For these rugged individualists, the feel of a walnut stock on a .30-caliber deer rifle or the solid slide-click of a pump-action shotgun have less appeal than mastering the quieter and more ancient skills required to lure animals into the kinds of traps and snares hunters have been using since human beings lived in caves.

December and January are the heart of trapping season in northwest Missouri, and at this time of year dozens of trappers are getting up in the pre-dawn hours, pulling on bulky cold-weather clothes, and slogging through woodlands or walking along icy creeks in order to collect fur-bearing bounty.

Unlike deer and turkey hunters, who shoot game for the family table, trappers are an entrepreneurial lot, and most have every intention of converting their pelts into cash.

Like Missouri’s earliest explorers - the French and the Spanish and mountain men on their way west to the Rockies - today’s trappers are inspired both by their love of the outdoors and the opportunity to make a little money.

Of course, as with most businesses, this one has its share of government regulations, which is why state Conservation Agent Christine Campbell parks herself outside the Nodaway County jail every Friday morning during trapping season.

Local trappers know Campbell is going to be there with a stack of forms and a pile of plastic pelt tags to make sure that everybody is playing according to the rules set up by the Missouri Department of Conservation.

The days of the mountain man may be long gone, but fur is still big business, and local trappers who harvest certain kinds of prestige fur-bearers - such as bobcats and otters - are required to have their pelts tagged by Campbell in order to comply with federal rules written in conjunction with the Convention on International Trade in Endangered Species.

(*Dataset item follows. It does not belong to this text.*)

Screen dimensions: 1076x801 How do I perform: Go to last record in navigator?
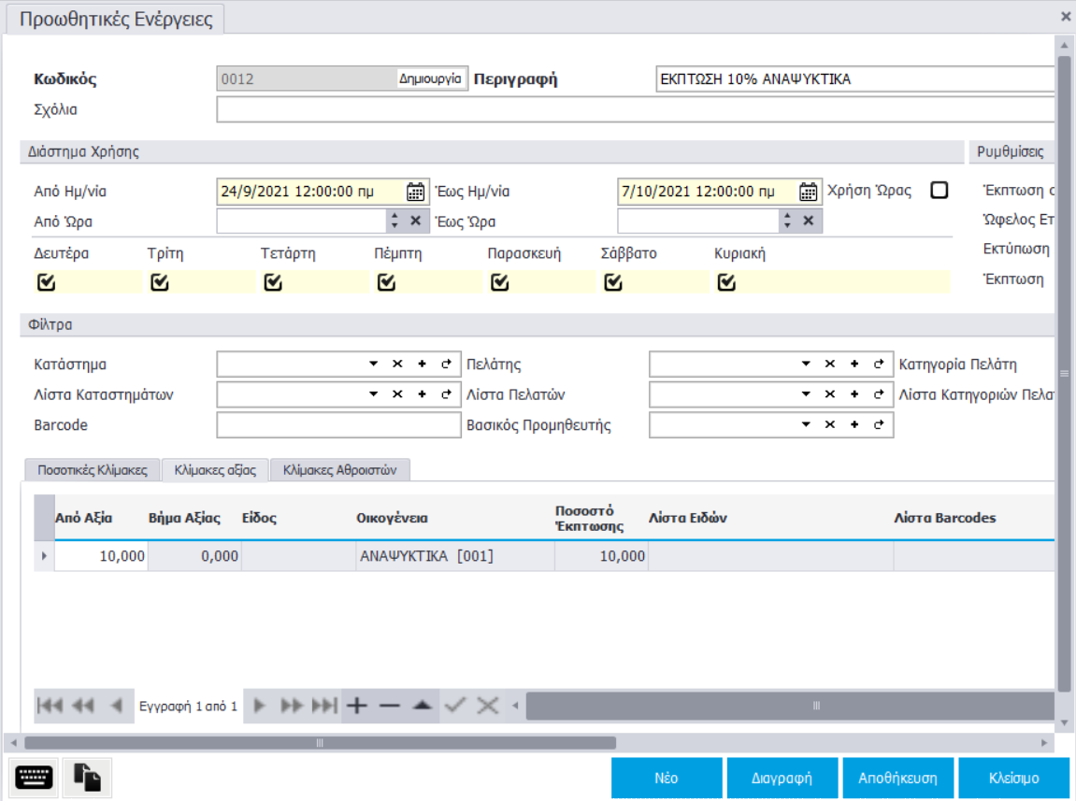(324, 706)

Most other fur-bearing animals, such as coyotes, opossums and muskrats, are exempt from CITES requirements.

Campbell said bobcats have become an especial favorite of Nodaway trappers, not least because their numbers are growing and their pelts are valuable. Bobcats like to feed on turkeys, and the turkey population has been expanding over the last couple of years.

About 100 bobcat pelts will be harvested in Nodaway County this winter, Campbell said, some with pelts worth as much as $100 each.

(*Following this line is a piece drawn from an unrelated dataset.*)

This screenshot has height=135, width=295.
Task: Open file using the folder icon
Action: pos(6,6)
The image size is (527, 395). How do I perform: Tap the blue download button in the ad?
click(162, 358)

Sheridan resident Mike Rowe brought in four pelts for tagging on a Friday morning. He said he took three of the animals with traps and shot the fourth while deer hunting. Taking bobcats with a firearm is legal in Missouri if the hunter possesses either a valid hunting license or an unfilled deer tag.

Rowe said he harvested his three trapped bobcats along Honey Creek in northeastern Nodaway County, but declined to comment on the exact location or what he uses for bait.

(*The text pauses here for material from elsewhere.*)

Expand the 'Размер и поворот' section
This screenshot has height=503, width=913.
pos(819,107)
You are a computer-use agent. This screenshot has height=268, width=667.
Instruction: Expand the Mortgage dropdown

Such reticence, Campbell said, is typical of trappers, who are generally unwilling to disclose trade secrets.

“They’re very reclusive,” she said.

Also on hand to register a couple of otters - taken at an undisclosed location - was 19-year-old Steve Schulte, a Northwest Missouri State University student from Ravenwood who has been trapping for about five years.

Schulte said he puts out anywhere between ten and 30 traps and sells otter pelts for between $40 and $60 each. The pelts used to go for considerably more, but the price has come down due to competition from fur farmers who raise the animals commercially.

That, along with serious competition from Asia, means that nobody is getting rich being a fur trapper in northwest Missouri. But Campbell said there is still a ready market. Locally there is a fur-buyer who sets up shop every couple of weeks during the season at the Maryville Orscheln Farm & Home store. Other trappers make the 100-mile drive to a similar market in Jamesport.

While most people think of furs being used for hats, coats and other outdoor gear, Campbell said commercial demand for fur-bearers actually cuts a considerably wider swath - everything from rugs to paintbrushes.

Campbell said that all 18 of Missouri’s furbearing game species are found in Nodaway County. In addition to bobcats and otters, the roster includes skunks, opossums, beavers, raccoons, muskrats and foxes.